In recent years, the shift away from traditional Naptha-based cracking processes, due to the appearance of abundant source of light alkanes with the emergence of Shale gas, has resulted in a dramatic reduction in the production of short chain alkenes. In parallel, the abundance of light alkanes, coupled with an increasing global demand of light alkenes,^1–4 has pushed the use of alternative technologies for the production of light alkenes, such as the direction conversion of alkanes to alkenes via dehydrogenation (Scheme 1a).^3,5,6 This reaction is however highly endothermic (standard enthalpy: +124.3 kJ mol⁻¹), hence requiring high operating temperatures.⁶ For instance, equilibrium conversion (X_e) for propane is only circa 30% for working pressures of 1 bar(a) at 550 °C.⁶ Such harsh conditions results in increased side reactions such as (thermal) cracking and coke formation; these conditions also result in increased sintering of supported nanoparticles, leading to limited catalyst lifetimes. To overcome coke formation and catalyst deactivation, constant regeneration through oxidative de-coking and re-reduction cycles is required in industrial settings.⁷ These aforementioned constraints highlight the challenge to develop selective and stable catalysts for the non-oxidative dehydrogenation of light alkanes. Several processes have however been developed and implemented in industry for on-purpose production of short chain alkenes. Today three catalytic systems are currently employed commercially: the established ABB Lummus CATOFIN (CrO_x/Al₂O₃) (Scheme 1b) and UOP OLEFLEX (Pt/Sn/Al₂O₃) processes (Scheme 1c),^3,8 as well as the most recent process developed by Dow based on Pt/Ga/Al₂O₃.⁹ One may note that the analogous oxidative dehydrogenation processes have been more difficult to implement due to the high exothermicity of the reaction, and the difficulty to obtain high alkene selectivity at high conversion. However, recent findings may lead to further development in this field.^10,11

Scheme 1 (a) Dehydrogenation of light alkanes (thermodynamic constraints, equilibrium conversion of propane at 1 bar and 550 °C; (b) general structure of CATOFIN®-type catalysts (CrO_x/Al₂O₃), and (c) general structure of platinum-based catalysts for the dehydrogenation of light alkanes (PtM/MO_x/Al₂O₃).

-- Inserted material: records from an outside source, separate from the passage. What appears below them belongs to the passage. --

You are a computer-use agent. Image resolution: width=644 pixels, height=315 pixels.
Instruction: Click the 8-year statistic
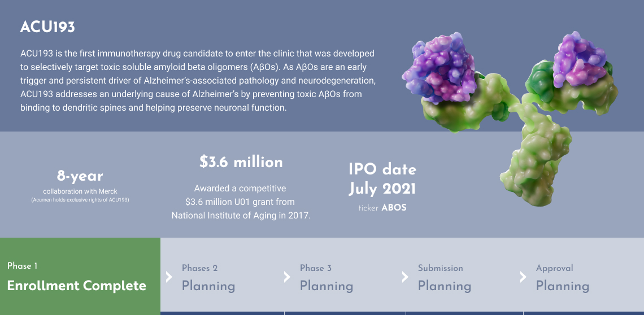(80, 176)
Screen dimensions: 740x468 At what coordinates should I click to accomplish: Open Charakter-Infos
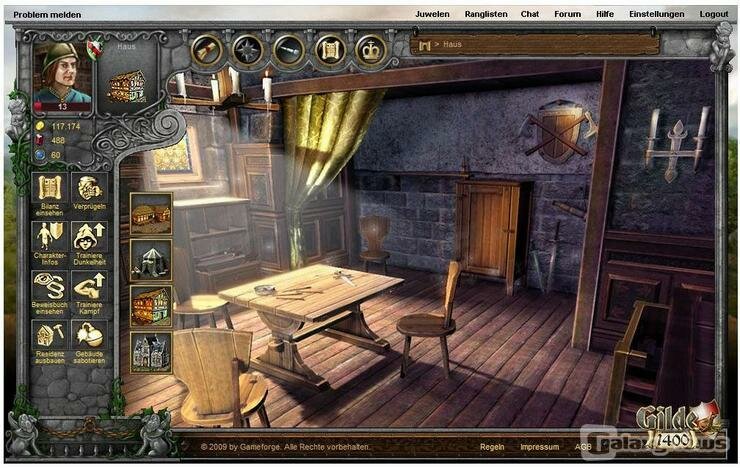point(49,236)
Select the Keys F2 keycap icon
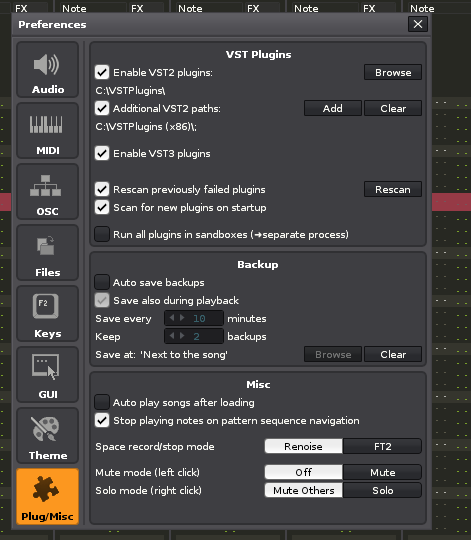Image resolution: width=471 pixels, height=540 pixels. (x=45, y=306)
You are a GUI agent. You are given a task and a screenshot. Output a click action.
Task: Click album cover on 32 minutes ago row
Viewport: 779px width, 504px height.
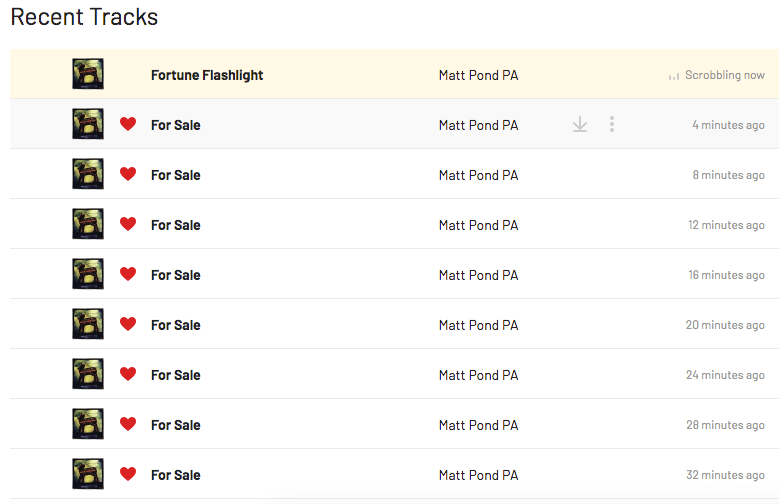(x=88, y=474)
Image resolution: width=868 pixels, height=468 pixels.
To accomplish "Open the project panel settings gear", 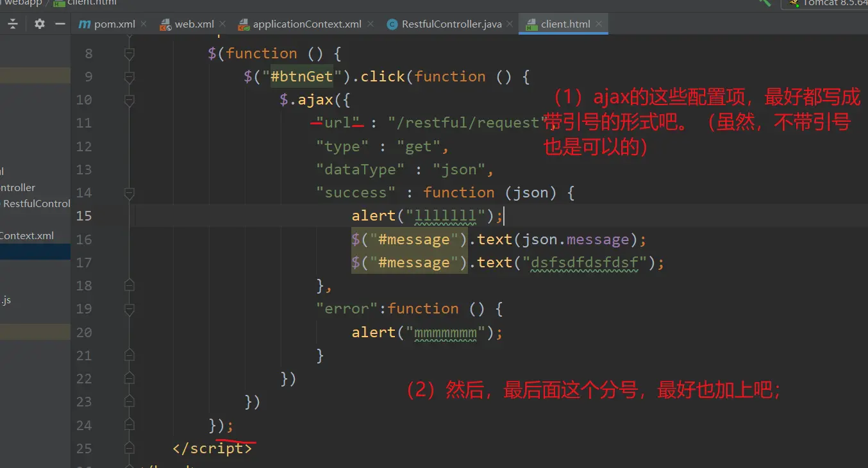I will pyautogui.click(x=40, y=24).
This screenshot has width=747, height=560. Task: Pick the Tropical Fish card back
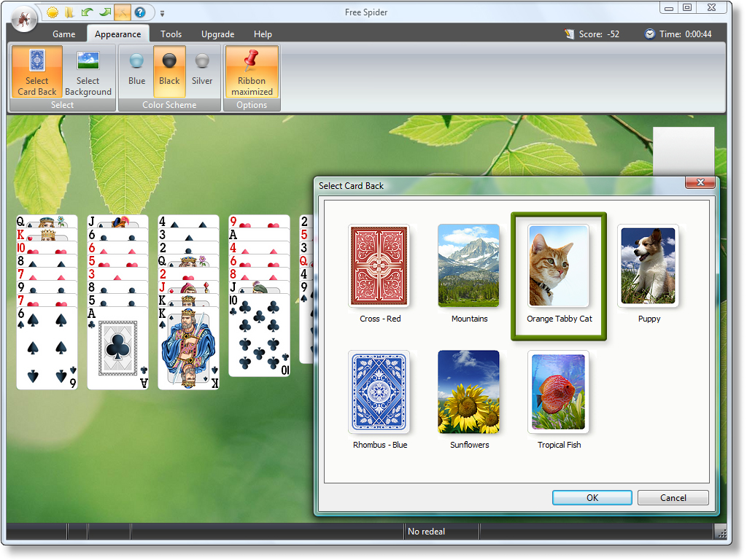(559, 394)
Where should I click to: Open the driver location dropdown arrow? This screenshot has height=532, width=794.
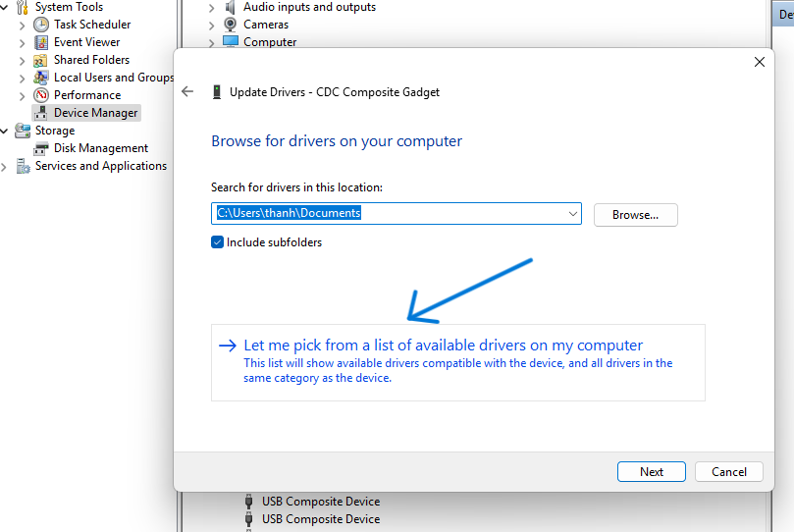coord(573,214)
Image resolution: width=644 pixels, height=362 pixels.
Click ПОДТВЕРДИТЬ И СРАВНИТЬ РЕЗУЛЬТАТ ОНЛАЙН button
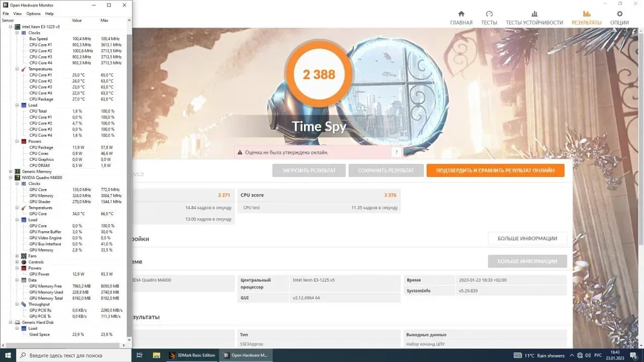point(495,171)
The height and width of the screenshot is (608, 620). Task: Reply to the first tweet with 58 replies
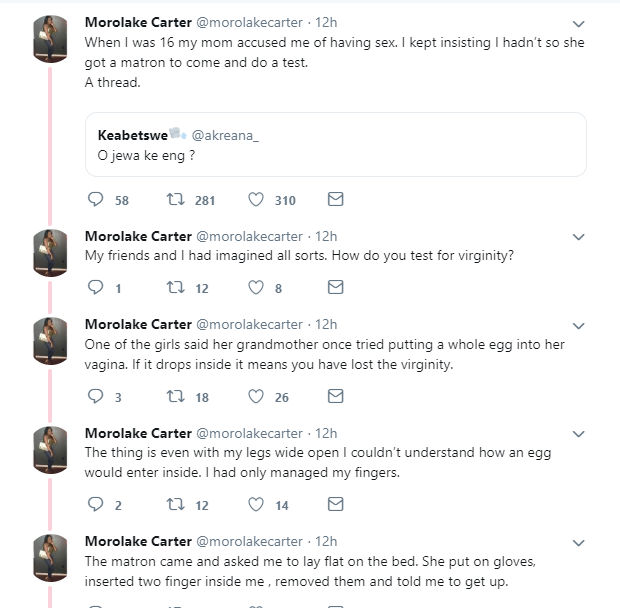click(x=96, y=200)
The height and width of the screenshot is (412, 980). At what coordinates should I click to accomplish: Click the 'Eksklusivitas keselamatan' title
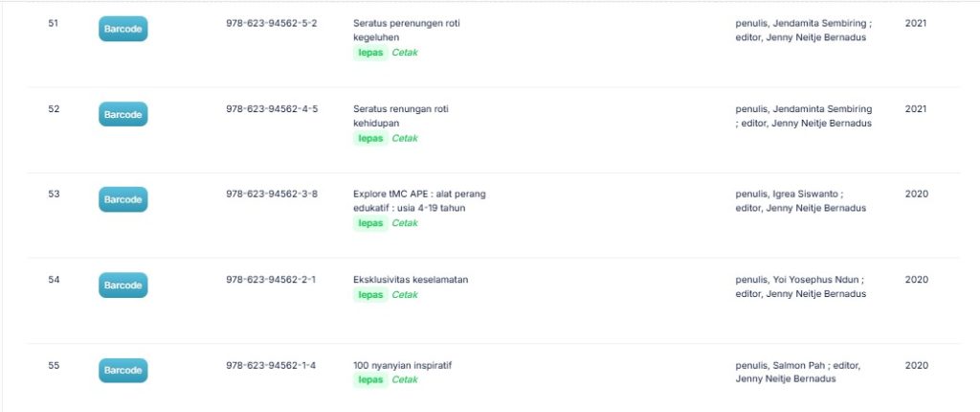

Coming back to the non-oxidative alkane dehydrogenation process, while these aforementioned catalysts have been widely studied, the complex nature of the catalytic systems leaves many unanswered questions regarding the nature of the active site, strategies for the suppression of side reactions (cracking, coking), and how catalyst structure can influence selectivity in alkane dehydrogenation processes.

Thus, the development of realistic model systems is highly desired, with the goal of unravelling the nature of the active sites, the mechanism of this reaction, and to better understand deactivation processes. The increased demand of these processes and the emergence of strategies for the synthesis of well-defined sites and the control of interfaces between metal particles on metal oxide supports has recently triggered interest in this field of research. In this review, we limit our discussion to the development of molecular-level understanding of light alkane dehydrogenation using model catalysts synthesized via Surface Organometallic Chemistry (SOMC).¹² SOMC, a precise molecular approach which exploits the formation of covalent bonds between molecular species and supports (through grafting), has emerged as a powerful technique to understand heterogeneous catalysis when used in conjunction with in situ or operando spectroscopy combined with computational approaches. This approach is particularly powerful to interrogate the structure of active sites and reaction mechanism (vide infra).^13–15 The review is divided into three main sections: (i) a section describing the SOMC methodology, and two additional sections related to the use of this methodology for the development of alkane dehydrogenation catalysts based on (ii) isolated metal sites on oxide supports that parallel the industrial Cr-based catalysts, and (iii) supported nanoparticles on doped oxide supports as the second important class of catalysts. This review will end with a view on the possible role of SOMC in this field and future research directions.

2. SOMC methodology

Surface organometallic chemistry has emerged as an effective tool for the generation of materials with well-defined surface sites.^13–20 Through the design of molecular precursors, such as thermolytic molecular precursors (TMP),^21,22 and rigorous characterization at every stage of synthesis, one is now able to selectively generate uniform supported, isolated species (so-called single sites) and supported metallic nanoparticles with a narrow particle size distribution, where the average particle size is largely independent of the dopant(s) and support – enabling direct comparison of physicochemical properties and catalytic performance.¹⁴ The precise molecular control conferred by this approach enables explicit study of the interplay between structure and activity, complementing, and deconvoluting, experimental observations from more complex materials synthesized using traditional synthetic approaches.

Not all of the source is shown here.